[EXTRACTED ENTRIES Boundary: Start]

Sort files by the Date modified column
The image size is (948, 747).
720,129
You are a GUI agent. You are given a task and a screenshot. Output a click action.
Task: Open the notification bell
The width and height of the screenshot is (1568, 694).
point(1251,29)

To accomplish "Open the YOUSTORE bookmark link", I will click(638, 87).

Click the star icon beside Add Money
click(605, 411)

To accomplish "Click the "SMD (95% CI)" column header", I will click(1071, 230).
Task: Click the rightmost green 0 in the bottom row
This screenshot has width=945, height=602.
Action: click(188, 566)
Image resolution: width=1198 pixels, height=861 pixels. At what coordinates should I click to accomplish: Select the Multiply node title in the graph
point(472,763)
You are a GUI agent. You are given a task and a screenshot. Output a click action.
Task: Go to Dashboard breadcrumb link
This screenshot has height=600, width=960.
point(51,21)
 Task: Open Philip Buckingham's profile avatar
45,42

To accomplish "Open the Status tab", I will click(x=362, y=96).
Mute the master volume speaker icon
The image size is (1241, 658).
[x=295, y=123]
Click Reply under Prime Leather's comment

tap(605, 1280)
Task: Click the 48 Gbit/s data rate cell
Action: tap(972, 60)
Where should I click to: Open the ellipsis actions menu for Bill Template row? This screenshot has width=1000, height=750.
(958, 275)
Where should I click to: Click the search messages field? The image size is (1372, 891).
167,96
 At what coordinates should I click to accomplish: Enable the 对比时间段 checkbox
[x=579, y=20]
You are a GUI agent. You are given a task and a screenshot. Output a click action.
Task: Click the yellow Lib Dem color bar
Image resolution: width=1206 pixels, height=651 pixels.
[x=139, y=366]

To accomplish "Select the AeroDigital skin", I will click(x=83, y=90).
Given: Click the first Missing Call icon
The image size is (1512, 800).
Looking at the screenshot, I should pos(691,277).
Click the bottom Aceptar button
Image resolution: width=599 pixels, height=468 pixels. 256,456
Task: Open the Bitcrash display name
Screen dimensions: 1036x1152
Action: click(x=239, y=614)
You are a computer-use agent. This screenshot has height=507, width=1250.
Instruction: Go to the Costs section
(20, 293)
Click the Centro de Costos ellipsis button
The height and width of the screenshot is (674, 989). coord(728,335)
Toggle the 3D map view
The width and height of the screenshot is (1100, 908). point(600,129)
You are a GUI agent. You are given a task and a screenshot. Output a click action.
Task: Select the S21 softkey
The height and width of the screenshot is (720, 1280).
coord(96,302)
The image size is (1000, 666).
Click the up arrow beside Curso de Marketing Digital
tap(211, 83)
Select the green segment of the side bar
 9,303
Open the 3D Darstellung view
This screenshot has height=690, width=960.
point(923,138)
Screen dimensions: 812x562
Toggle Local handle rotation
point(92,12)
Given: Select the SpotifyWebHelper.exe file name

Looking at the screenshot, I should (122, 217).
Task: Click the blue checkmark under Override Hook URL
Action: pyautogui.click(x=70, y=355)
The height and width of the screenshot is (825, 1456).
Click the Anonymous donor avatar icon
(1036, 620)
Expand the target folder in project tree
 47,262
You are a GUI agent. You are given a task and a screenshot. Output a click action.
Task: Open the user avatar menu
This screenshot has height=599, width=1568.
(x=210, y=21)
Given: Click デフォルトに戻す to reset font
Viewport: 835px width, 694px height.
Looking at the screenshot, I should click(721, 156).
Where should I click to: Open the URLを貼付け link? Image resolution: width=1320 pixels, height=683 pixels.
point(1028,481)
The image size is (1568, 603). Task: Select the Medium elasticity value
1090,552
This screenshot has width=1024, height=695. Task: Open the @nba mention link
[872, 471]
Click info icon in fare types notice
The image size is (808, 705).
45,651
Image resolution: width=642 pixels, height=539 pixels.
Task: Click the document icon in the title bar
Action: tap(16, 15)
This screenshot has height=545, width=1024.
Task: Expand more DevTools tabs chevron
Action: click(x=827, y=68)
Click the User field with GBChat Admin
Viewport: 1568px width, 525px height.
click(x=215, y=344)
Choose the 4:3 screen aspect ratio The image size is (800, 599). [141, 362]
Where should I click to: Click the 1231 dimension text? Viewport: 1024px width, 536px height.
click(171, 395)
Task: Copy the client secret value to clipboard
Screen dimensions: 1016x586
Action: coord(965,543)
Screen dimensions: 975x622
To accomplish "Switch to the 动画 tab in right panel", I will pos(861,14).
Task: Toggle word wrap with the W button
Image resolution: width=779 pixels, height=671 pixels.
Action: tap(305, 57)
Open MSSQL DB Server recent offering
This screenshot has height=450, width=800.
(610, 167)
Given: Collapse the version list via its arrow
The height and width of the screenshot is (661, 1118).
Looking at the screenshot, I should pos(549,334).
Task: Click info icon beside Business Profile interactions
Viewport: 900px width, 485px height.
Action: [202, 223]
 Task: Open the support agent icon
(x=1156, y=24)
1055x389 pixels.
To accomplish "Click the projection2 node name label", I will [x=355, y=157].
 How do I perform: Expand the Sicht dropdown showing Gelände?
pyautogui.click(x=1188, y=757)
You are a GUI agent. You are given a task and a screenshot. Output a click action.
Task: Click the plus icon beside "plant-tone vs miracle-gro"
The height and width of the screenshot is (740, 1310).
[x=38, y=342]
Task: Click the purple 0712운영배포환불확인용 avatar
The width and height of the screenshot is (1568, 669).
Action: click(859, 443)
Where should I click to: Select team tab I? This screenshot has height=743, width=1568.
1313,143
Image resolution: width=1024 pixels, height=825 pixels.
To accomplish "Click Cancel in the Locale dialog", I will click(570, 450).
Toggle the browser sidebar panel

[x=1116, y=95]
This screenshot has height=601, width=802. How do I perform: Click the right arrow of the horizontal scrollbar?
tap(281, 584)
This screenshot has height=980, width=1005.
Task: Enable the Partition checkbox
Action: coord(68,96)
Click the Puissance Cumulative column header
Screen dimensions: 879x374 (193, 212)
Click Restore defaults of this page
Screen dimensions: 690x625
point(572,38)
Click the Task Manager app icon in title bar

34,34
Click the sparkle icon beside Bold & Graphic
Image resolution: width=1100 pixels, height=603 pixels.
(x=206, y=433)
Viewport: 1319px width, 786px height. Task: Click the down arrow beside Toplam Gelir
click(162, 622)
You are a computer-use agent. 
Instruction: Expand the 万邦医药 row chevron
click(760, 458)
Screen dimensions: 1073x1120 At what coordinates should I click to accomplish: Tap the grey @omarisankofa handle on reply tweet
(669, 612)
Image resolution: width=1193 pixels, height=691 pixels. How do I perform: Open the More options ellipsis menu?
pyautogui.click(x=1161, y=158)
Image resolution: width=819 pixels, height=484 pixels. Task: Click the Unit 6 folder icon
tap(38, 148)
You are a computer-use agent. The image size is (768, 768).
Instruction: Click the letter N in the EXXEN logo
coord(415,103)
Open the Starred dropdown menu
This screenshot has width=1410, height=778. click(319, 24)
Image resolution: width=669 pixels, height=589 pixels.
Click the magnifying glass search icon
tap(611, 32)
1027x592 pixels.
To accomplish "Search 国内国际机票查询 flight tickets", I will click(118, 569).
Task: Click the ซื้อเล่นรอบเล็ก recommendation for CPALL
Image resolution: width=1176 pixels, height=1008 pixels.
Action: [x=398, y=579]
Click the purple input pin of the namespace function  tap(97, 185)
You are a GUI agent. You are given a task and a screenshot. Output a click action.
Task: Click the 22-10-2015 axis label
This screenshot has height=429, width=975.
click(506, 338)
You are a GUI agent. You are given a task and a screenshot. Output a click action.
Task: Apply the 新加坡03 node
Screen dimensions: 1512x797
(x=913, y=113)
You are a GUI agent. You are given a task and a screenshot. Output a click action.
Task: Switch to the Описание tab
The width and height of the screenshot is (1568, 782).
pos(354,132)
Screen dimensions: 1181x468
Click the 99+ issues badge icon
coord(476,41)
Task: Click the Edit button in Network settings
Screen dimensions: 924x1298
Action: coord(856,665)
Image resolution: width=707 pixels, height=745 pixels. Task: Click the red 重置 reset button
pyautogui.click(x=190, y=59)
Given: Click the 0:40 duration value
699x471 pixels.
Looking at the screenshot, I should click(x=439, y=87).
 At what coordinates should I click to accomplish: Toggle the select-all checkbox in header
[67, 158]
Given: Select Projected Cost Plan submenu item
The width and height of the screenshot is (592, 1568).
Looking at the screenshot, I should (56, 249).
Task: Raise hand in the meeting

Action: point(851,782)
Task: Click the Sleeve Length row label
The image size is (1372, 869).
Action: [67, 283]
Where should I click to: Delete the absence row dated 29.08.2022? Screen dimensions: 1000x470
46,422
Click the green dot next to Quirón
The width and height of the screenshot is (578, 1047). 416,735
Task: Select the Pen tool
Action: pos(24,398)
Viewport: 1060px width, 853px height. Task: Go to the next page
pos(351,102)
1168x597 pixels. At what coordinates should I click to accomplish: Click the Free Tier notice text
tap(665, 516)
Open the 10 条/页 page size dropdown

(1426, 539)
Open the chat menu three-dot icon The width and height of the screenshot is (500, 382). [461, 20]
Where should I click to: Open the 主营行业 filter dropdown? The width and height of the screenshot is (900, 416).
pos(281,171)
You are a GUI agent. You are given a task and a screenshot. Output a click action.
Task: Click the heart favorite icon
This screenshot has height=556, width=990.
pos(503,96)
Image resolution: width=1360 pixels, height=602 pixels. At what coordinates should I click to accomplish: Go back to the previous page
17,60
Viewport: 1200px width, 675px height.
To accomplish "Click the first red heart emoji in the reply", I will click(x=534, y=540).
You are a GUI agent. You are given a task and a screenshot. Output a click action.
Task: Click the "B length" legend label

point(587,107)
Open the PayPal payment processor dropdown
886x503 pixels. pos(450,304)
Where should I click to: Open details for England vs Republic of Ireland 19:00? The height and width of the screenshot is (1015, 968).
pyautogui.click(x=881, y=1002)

[EXTRACTED ENTRIES Boundary: End]

Read through the entries above, and wherever a line holds the string "purple", copy it.

- **TASK RESPONSE**
Task: Click the purple 0712운영배포환불확인용 avatar
Click the purple input pin of the namespace function  tap(97, 185)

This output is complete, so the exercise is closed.